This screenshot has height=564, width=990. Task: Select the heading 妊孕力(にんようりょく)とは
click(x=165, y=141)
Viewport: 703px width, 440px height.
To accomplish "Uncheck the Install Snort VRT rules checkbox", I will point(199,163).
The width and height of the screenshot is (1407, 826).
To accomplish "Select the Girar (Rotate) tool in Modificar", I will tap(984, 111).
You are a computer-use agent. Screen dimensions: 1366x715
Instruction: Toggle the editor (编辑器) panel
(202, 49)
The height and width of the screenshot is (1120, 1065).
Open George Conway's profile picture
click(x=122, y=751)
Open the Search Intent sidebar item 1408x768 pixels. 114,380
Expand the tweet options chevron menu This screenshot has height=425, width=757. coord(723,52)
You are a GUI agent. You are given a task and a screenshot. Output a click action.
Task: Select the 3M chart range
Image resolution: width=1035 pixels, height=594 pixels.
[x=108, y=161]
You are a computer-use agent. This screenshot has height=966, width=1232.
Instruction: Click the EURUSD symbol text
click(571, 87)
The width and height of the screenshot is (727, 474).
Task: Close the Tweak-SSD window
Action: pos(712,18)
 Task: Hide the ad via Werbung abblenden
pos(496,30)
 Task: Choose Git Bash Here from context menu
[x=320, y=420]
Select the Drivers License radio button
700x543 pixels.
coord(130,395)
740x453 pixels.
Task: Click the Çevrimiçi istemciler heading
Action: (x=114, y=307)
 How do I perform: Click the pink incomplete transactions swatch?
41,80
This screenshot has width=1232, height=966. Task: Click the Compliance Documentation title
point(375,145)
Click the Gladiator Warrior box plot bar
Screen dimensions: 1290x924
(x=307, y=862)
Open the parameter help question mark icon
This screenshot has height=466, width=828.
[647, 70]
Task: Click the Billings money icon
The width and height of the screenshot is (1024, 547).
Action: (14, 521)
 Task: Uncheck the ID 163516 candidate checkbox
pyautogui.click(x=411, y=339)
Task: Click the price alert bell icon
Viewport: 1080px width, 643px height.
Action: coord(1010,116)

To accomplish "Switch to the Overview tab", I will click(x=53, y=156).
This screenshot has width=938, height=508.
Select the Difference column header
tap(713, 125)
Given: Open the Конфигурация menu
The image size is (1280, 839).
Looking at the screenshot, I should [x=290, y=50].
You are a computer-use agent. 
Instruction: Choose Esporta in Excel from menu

+===+

▸ **Requirement**:
The answer must consist of every line from the entries that holds the string "icon".

▸ **Response**:
Open the parameter help question mark icon
Task: Click the Billings money icon
Task: Click the price alert bell icon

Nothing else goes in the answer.